Genomic feature best linear unbiased prediction (GFBLUP) models can be fitted. We have demonstrated that the GFBLUP model using prior information on Gene Ontology categories can increase prediction accuracy (compared to existing models) for three quantitative traits in the unrelated, sequenced inbred lines of the Drosophila melanogaster Genetic Reference Panel. These results were supported by simulation studies further illustrating the impact of trait- and genomic feature-specific factors on prediction accuracy. We have extended these models to include multiple features and multiple traits and are currently applying these to a range of quantitative traits in dairy cattle and pigs, and disease traits in human. Different genetic models (e.g. additive, dominance, gene by gene and gene by environment interactions) can be used. Further extensions include a weighted GFBLUP model using differential weighting of the individual genetic marker relationships.

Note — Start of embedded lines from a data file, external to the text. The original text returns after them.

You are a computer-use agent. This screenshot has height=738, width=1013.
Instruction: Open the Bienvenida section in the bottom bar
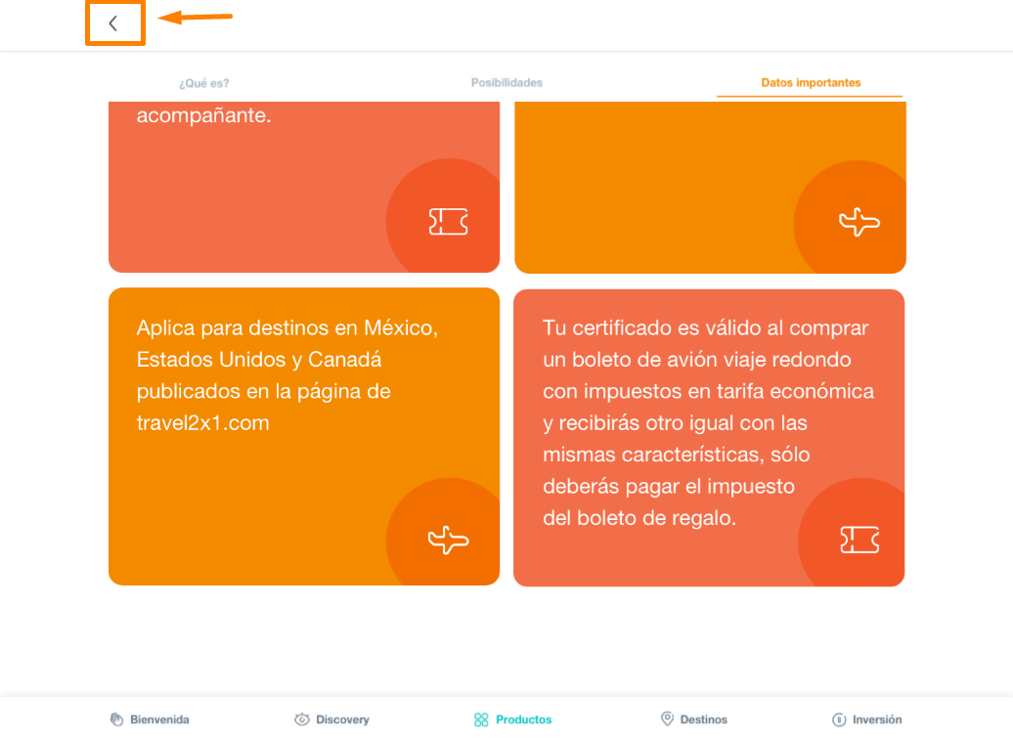pyautogui.click(x=150, y=719)
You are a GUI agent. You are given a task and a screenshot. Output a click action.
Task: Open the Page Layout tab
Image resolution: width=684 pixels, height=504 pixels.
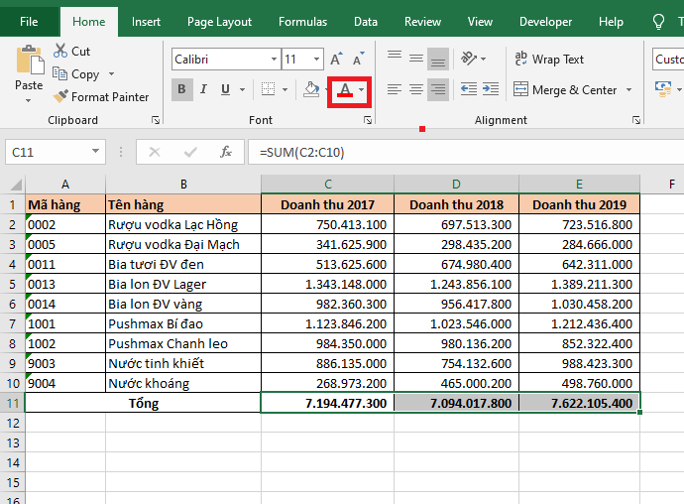pos(219,22)
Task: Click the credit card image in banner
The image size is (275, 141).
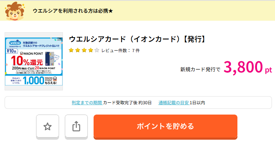Action: point(49,59)
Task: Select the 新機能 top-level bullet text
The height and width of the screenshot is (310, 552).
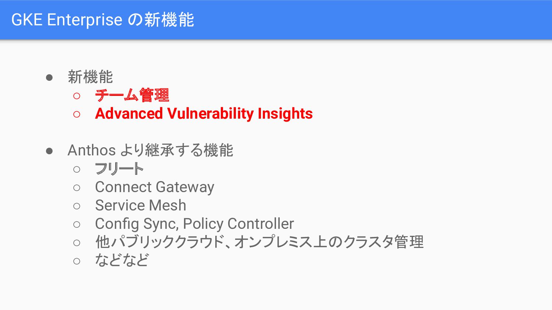Action: pos(90,77)

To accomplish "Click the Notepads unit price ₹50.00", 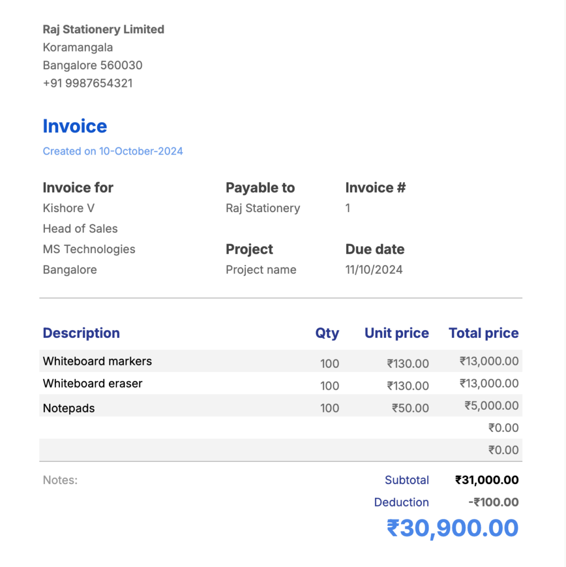I will [x=410, y=408].
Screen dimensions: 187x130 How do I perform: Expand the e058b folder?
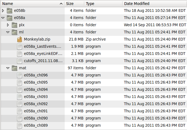coord(3,10)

Bayesian multiple trait and multiple genomic feature models can be fitted. The models are implemented using an empirical Bayesian method that handles multiple features and multiple traits. The models were implemented using spectral decomposition that plays an important computational role in the Markov chain Monte Carlo strategy. This is a very flexible and formal statistical framework for using prior information to decompose genomic (co)variances and predict trait phenotypes. We applied the model to reveal a strong genetic control of environmental variation of quantitative traits of Drosophila melanogaster using whole-genome sequence data. Furthermore we are currently extending these models to binary outcomes in relation to human diseases and to evaluate different strategies for optimal use of prior information.
We have developed GBLUP model derived SNP set tests. The premise of the genomic feature models presented above is that genomic features are enriched for causal variants affecting the traits. However, in reality, the number, location and effect sizes of the true causal variants in the genomic feature are unknown. Therefore we have developed and evaluated a number of SNP set tests derived from a standard Genomic BLUP model. Despite the GBLUP model being considered as a “black box modelling approach” we have shown, using simulations, that it is possible to derive powerful SNP set tests for identifying genomic features enriched for causal variants. These approaches are computationally very fast allowing us to rapidly analyze different layers of genomic feature classes to discover genomic features potentially enriched for causal variants. Results from these analyses are built into the above mentioned prediction models. We have applied these tests to genotypes and quantitative traits obtained from dairy cattle, pigs, Drosophila melanogaster, and disease traits in human. We are currently extending the Genomic BLUP derived set tests for multiple and longitudinal traits.